Showing posts with label REFLECTION. Show all posts
Showing posts with label REFLECTION. Show all posts

Tuesday, April 12, 2011

RELFECTION \ ALICE & ATALANTA

ALICE IN WONDERLAND (2010)
ATALANTA (FREE TO BE YOU AND ME)


I feel confused reading the Tolman/Higgins article and using it as a lens to watch Alice in Wonderland. In Tim Burton's version, Alice is twenty years old. She is not a child and she is not a teenager. She looks her age for the most part. But she doesn't engage with the world as an adult - she engages with Wonderland and 'real land' as a sexless adult and is treated as such - hence she functions as a child.

I can interpret this as Alice being the ultimate good girl - she is a female of a sexual age that is denying her sexual desire which forms part of her identity as the movie's heroine.
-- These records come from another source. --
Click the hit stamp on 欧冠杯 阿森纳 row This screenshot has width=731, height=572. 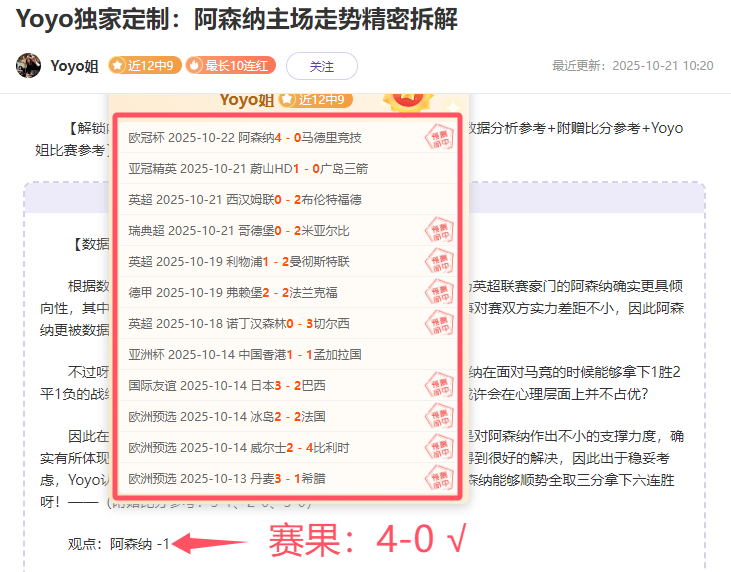click(438, 137)
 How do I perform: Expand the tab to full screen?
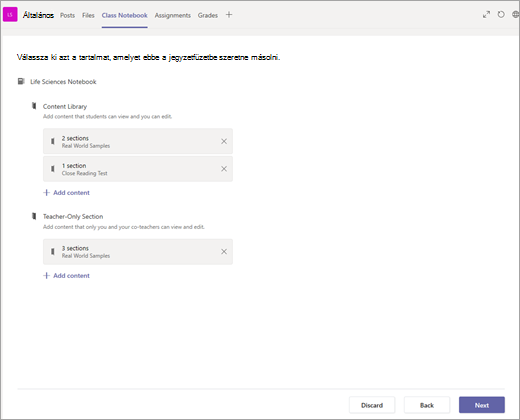coord(486,15)
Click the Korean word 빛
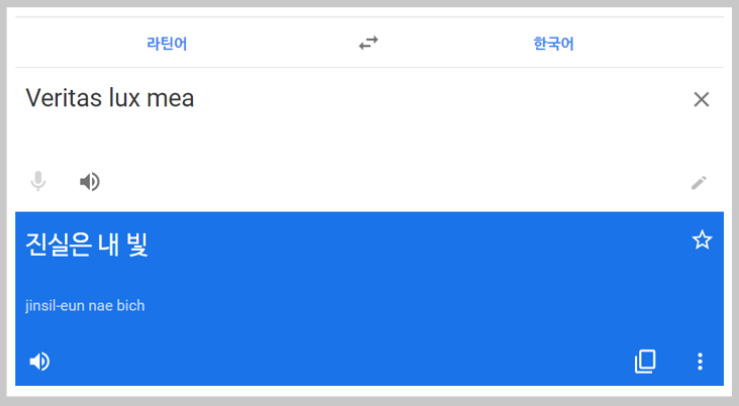The width and height of the screenshot is (739, 406). click(138, 245)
None of the movie's characters show sexual interest in her (with the exception of Stayne - whom I didn't even realize was Crispin Glover until I just looked up the spelling of the character's name on IMDB!).

I also can interpret this as a retelling of a classic story in which the character in the original book and previous film versions was a (nonsexual) young child.

Burton chose to age Alice to develop the engagement dilemma - positing arranged marriage as a prison that will hamper our heroine's creativity and righteous will (same as in Atalanta).

But does Alice reject marriage because she is a nonsexual good girl?
Or does Alice reject marriage because she is a bad girl - she will not bow to male desire but will make her own choices?

I think it's both. Our society does increasingly value female spunk (ESPECIALLY hypothetical spunk!) as it also values demure and asexual girls.

Burton and Atalanta capitalized on both.

REFLECTION & QUOTES \\ TOLMAN & HIGGINS: HOW BEING A GOOD GIRL CAN BE BAD


TOLMAN & HIGGINS: HOW BEING A GOOD GIRL CAN BE BAD
ALICE IN WONDERLAND (2010)
ATALANTA (FREE TO BE YOU AND ME)

I began to read Tolman and Higgins’ article agreeing with virtually everything they wrote until I read their analysis of the sexual acts discussed by Jenny, Sharon and Paulina. I particularly disagree with their analysis of Jenny’s explanation of her experience. Before I explain my reaction, let me summarize their article and highlight some passages.

Tolman and Higgins begin by discussing the consequence of sexuality for women in general:
When women act as sexual agents, expressing their own sexual desire rather than serving as the objects of men's desire, they are often portrayed as threatening, deviant, and bad. Missing is any affirmative account of women's sexual desire. (P 205)
 Discussing teenage girls specifically, the authors identify the rigid roles available to girls engaging their sexuality with boys:
(1) bad girls, if they have been active, desiring sexual agents or (2) good girls, who have been passively victimized by boys' raging hormones. (P 206)
 The authors focus on the legal ramifications of this cultural story, particularly with regard to nonconsensual sexual acts, explaining how the burden of proof for these crimes goes beyond establishment of non-consent to require demonstration that the victim is not a desiring sexual agent in general.
The good girl’s attempt to exercise her responsibility to regulate male sexuality is encoded in the requirement of non-consent to sexual intercourse. Proof of consent, however, frequently depends upon establishing an absence of desire. To be a victimized good girl and therefore entitled to protection, a girl or woman must both resist and lack desire. (P 209)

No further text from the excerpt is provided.